Metadata-Version: 2.4
Name: pgcuts
Version: 0.1.0
Summary: Probabilistic Graph Cuts with Hypergeometric Bounds
License-Expression: MIT
Keywords: graph-cuts,clustering,spectral-clustering,hypergeometric
Author: Ayoub Ghriss
Author-email: research@ayghri.me
Requires-Python: >=3.11,<3.14
Classifier: Development Status :: 4 - Beta
Classifier: Intended Audience :: Science/Research
Classifier: License :: OSI Approved :: MIT License
Classifier: Programming Language :: Python :: 3
Classifier: Topic :: Scientific/Engineering :: Artificial Intelligence
Provides-Extra: experiments
Requires-Dist: hydra-core (>=1.3.2,<2.0.0) ; extra == "experiments"
Requires-Dist: matplotlib (>=3.10.6,<4.0.0) ; extra == "experiments"
Requires-Dist: munkres (>=1.1.4,<2.0.0)
Requires-Dist: scikit-learn (>=1.7.2,<2.0.0)
Requires-Dist: scipy (>=1.15.0,<2.0.0)
Requires-Dist: torch (>=2.8.0,<3.0.0)
Requires-Dist: tqdm (>=4.67.1,<5.0.0)
Requires-Dist: wandb (>=0.22.1,<0.23.0) ; extra == "experiments"
Description-Content-Type: text/markdown

# PGCuts: Probabilistic Graph Cuts

Differentiable graph cut objectives for unsupervised clustering on pre-computed embeddings.
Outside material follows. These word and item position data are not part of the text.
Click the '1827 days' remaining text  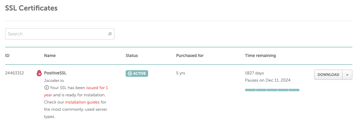tap(254, 73)
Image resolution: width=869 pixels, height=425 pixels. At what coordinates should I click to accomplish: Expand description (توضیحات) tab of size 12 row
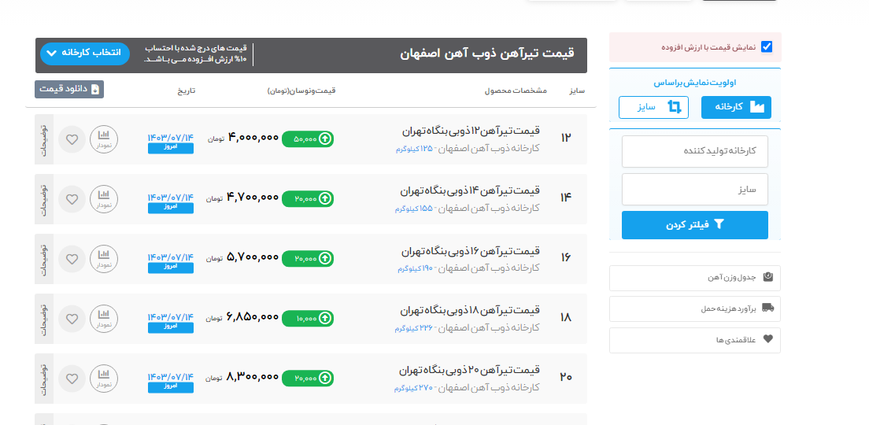click(x=44, y=139)
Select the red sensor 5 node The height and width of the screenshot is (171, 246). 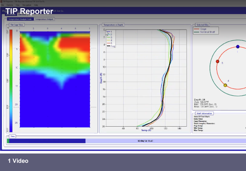[x=217, y=61]

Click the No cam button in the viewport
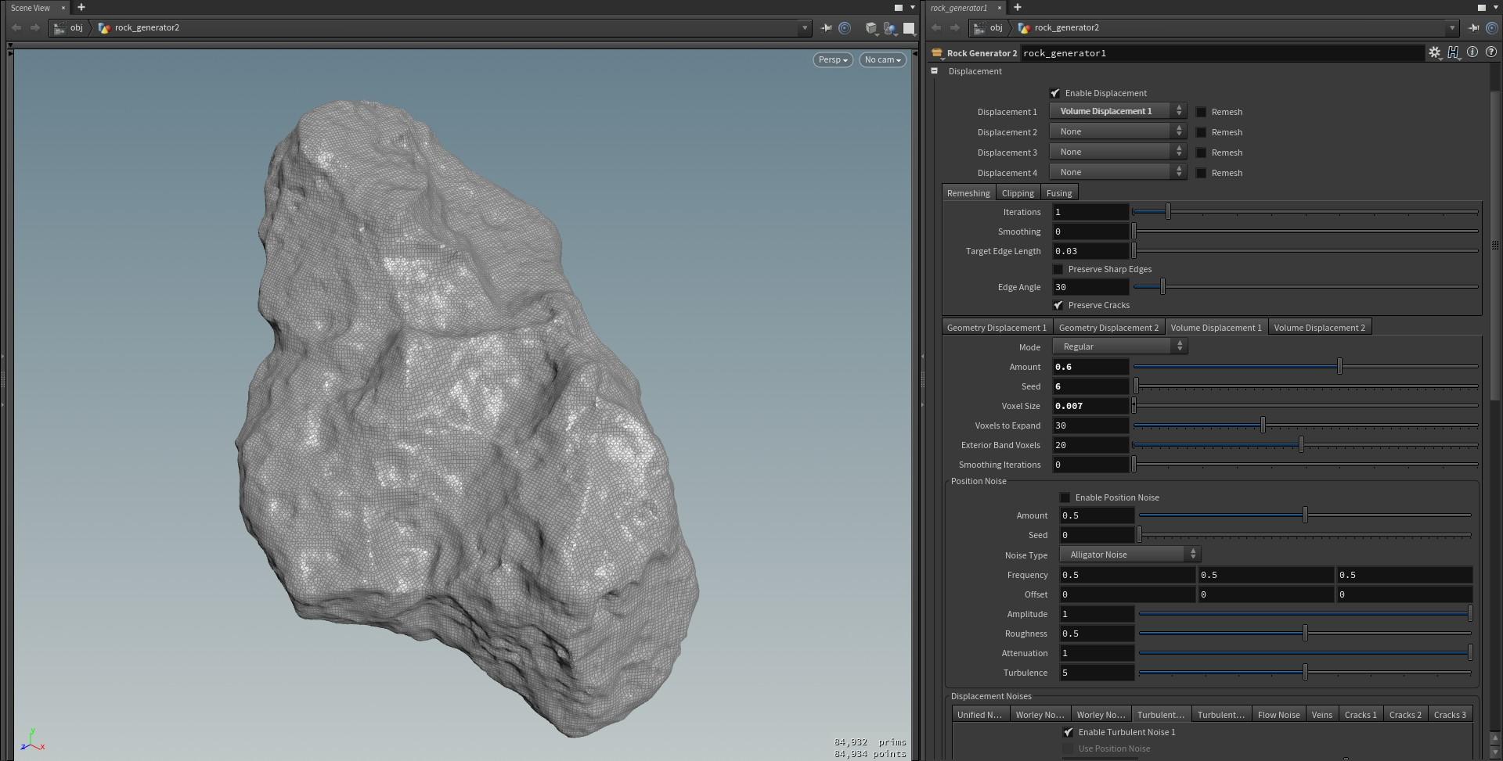point(882,59)
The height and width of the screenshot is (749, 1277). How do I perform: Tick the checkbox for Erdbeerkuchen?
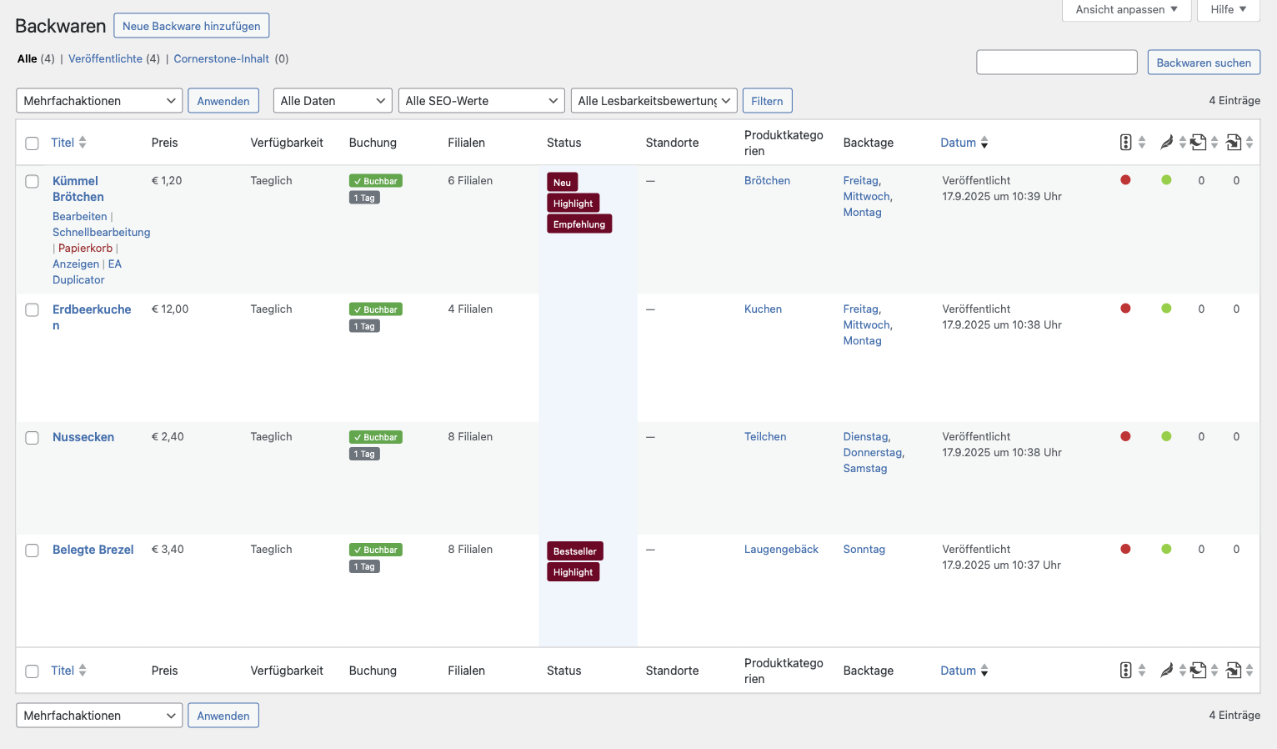tap(33, 310)
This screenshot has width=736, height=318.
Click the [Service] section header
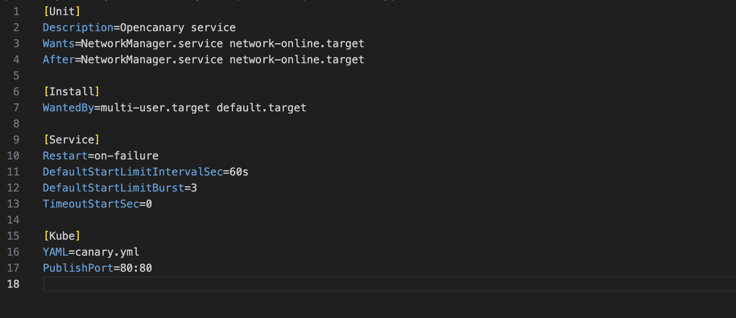click(x=71, y=140)
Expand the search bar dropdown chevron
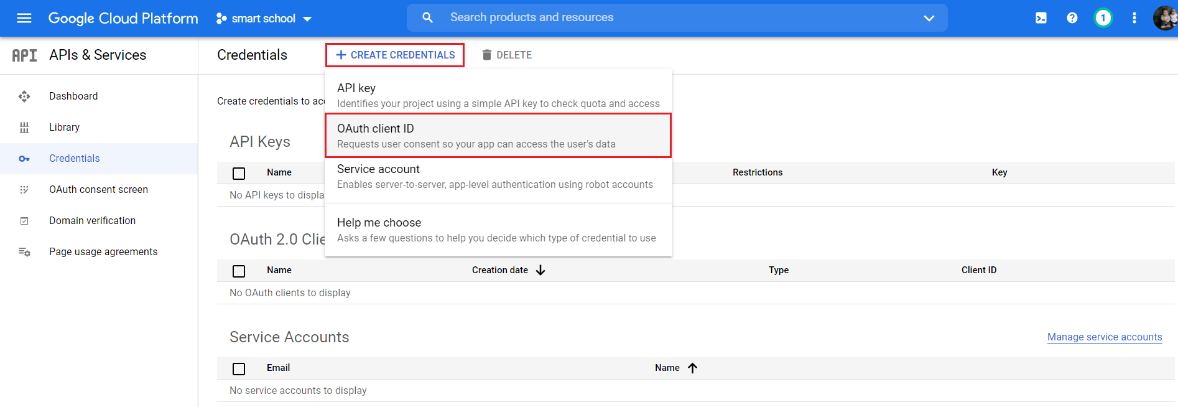Viewport: 1178px width, 407px height. (x=929, y=18)
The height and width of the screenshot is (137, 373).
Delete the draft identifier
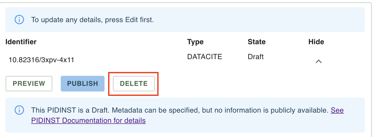[134, 84]
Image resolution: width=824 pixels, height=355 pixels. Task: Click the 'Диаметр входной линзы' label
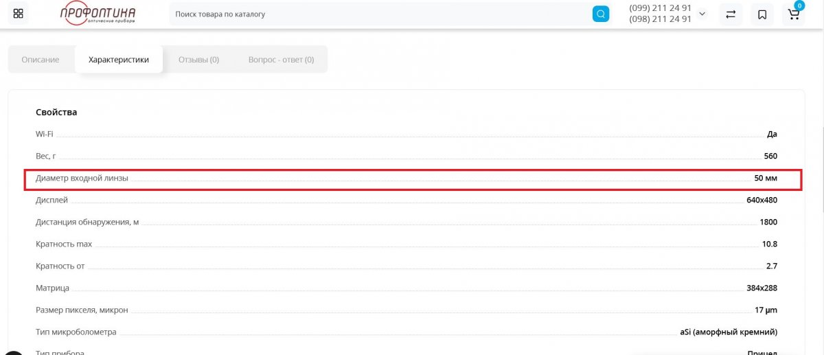(x=82, y=179)
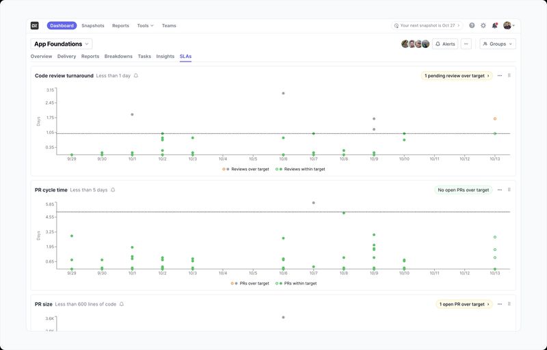
Task: Switch to the Breakdowns tab
Action: tap(118, 56)
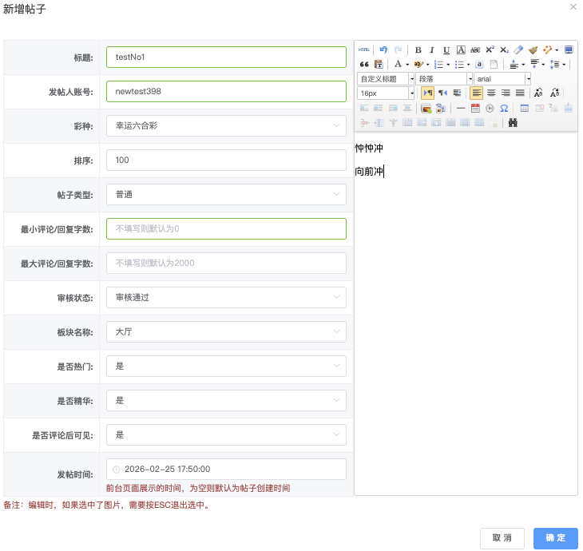This screenshot has height=551, width=583.
Task: Toggle bold formatting
Action: [x=418, y=50]
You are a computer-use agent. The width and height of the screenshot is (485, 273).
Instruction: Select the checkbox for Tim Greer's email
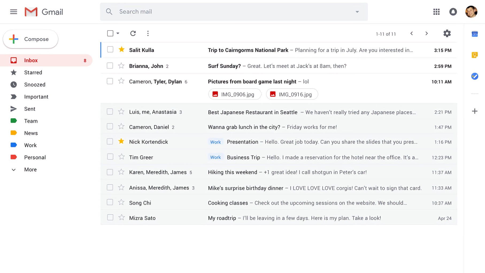(110, 157)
PGCuts provides tight hypergeometric upper bounds on the expected Normalized Cut, enabling gradient-based optimization without spectral decomposition.

**Paper:** [Beyond Spectral Clustering: Probabilistic Cuts for Differentiable Graph Partitioning](https://github.com/ayghri/pgcuts/blob/main/aistats2026_paper.pdf) (AISTATS 2026)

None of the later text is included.